At its inception, digital voting technology promised to promote universal suffrage—enabling underprivileged, disadvantaged, and immobile voters to come to the polls, as well as related benefits such as the minimization of pressure from partisans and some mitigation against the historical vote-suppression techniques (such aslong wait times, confusing ballots, miscounts, undercounts, discarded ballots, corrupted results, and so on). 12 However, DRE voting machines haven't delivered on the promise to help secure the election franchise for all citizens. The Diebold scandal revealed that there's far too much slop in the digital voting process at too many different levels. For that understanding, we're indebted to the computer scientists mentioned in the studies I've mentioned here.
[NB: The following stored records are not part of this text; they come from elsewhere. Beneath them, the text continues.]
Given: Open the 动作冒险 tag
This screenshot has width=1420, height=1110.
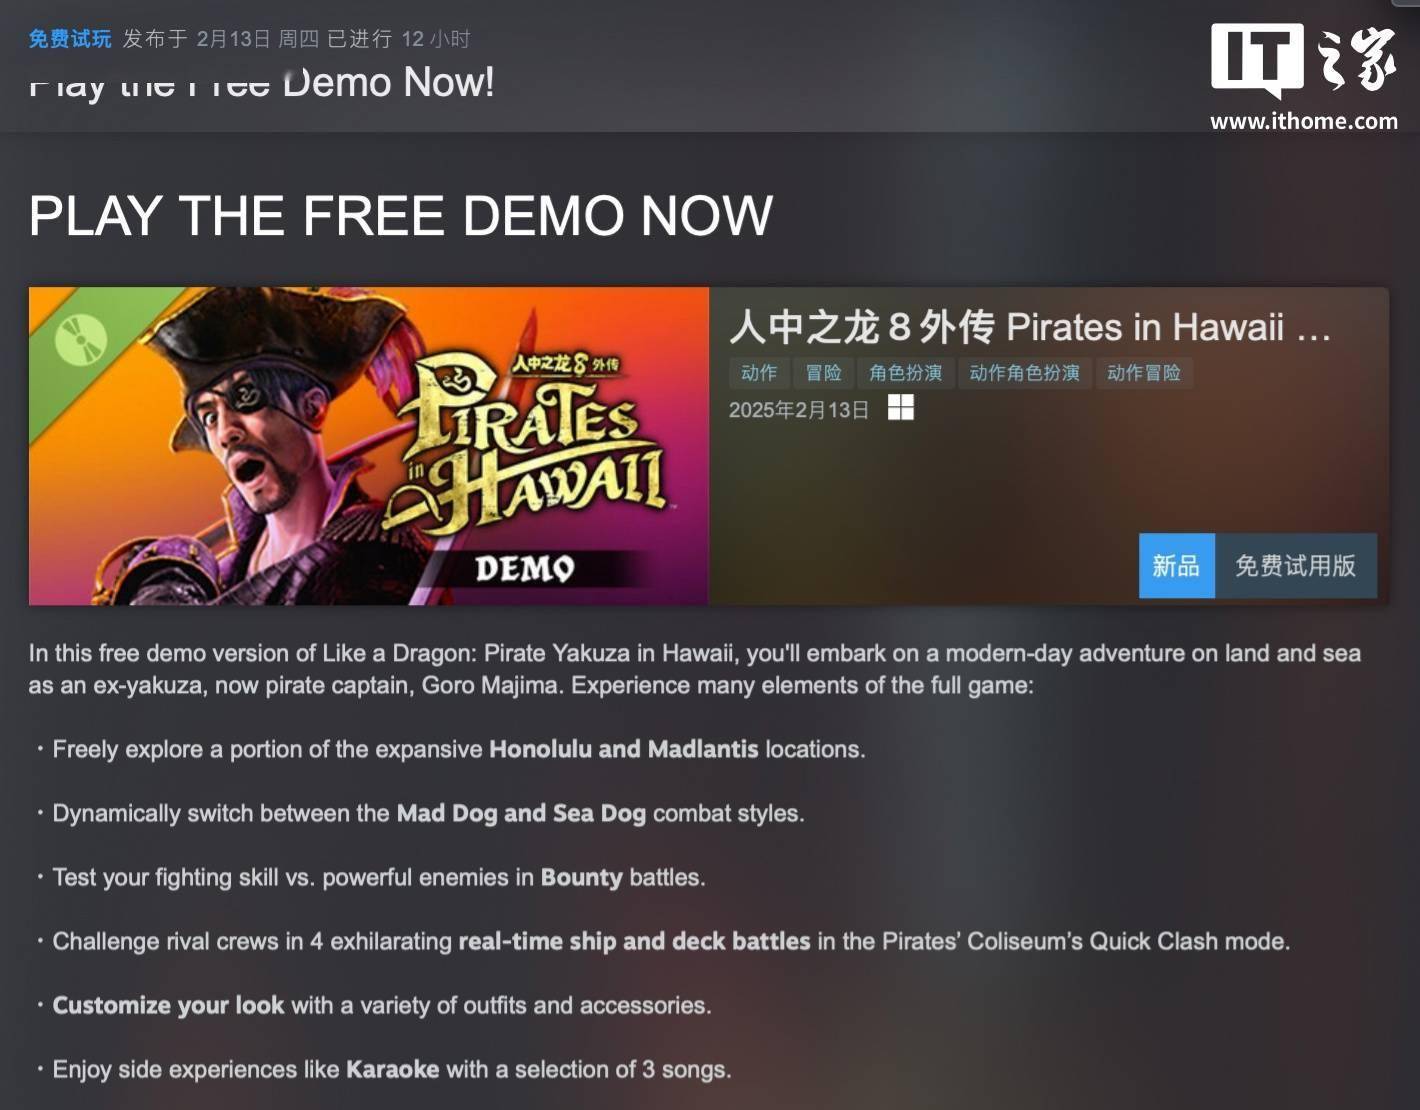Looking at the screenshot, I should click(1143, 373).
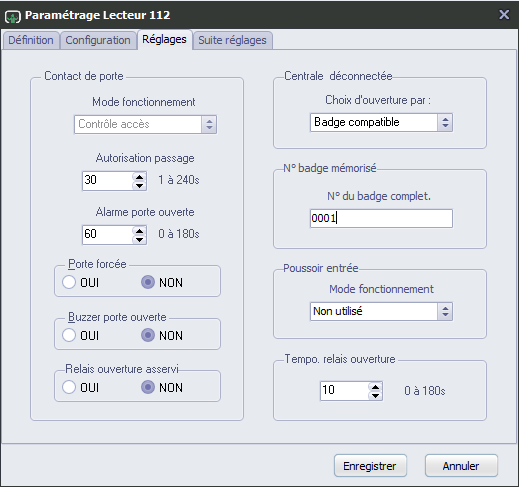
Task: Click the N° du badge complet field
Action: [x=381, y=218]
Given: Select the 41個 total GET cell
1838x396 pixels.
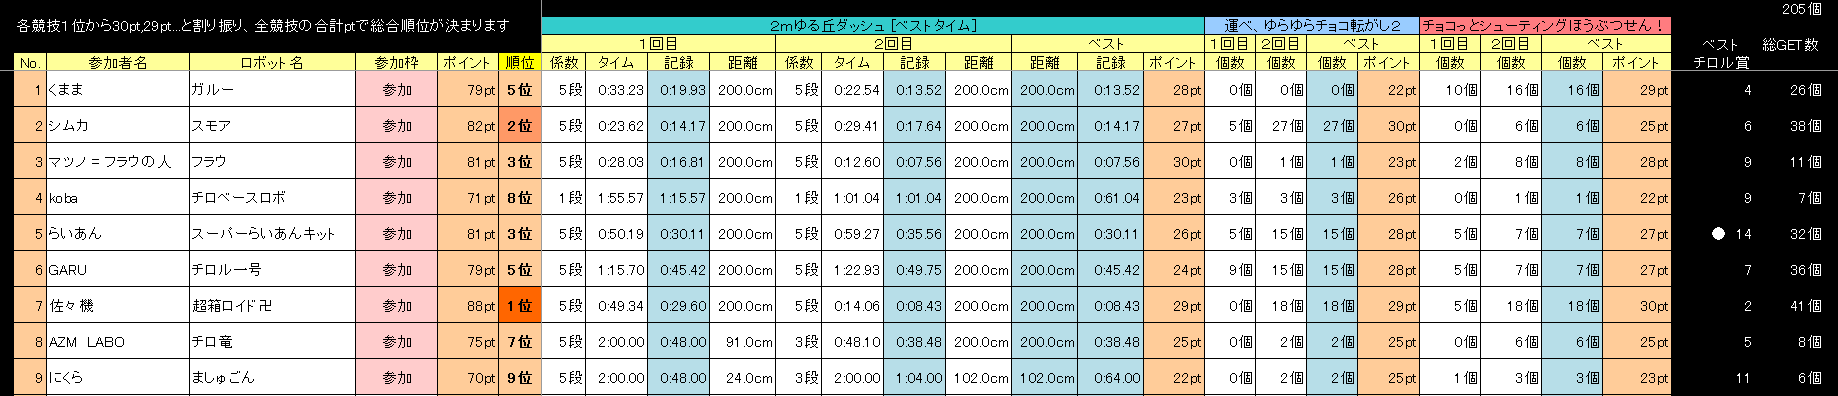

They're the true heroes of this story, and the country owes them a great debt.
All in all, the way electronic voting is administered in the US still falls far short of reasonable expectations in terms of the ability to verify election outcomes 13, to technically validate the equipment's source code; to achieve a public understanding of the systems' vulnerabilities; and to completely disclose possible conflicts of interest between vendors and their agents, public officials, and those engaged in vetting the integrity and certification of voting systems. In these areas, we're no farther along than we were 20 years ago. Our best hope at addressing these problems rests with computing professionals. Indeed, our goal should be to demand that these experts be centrally involved in vetting all future voting systems. After all, our first line of defense is the community of computing professionals who are willing to take risks and speak out.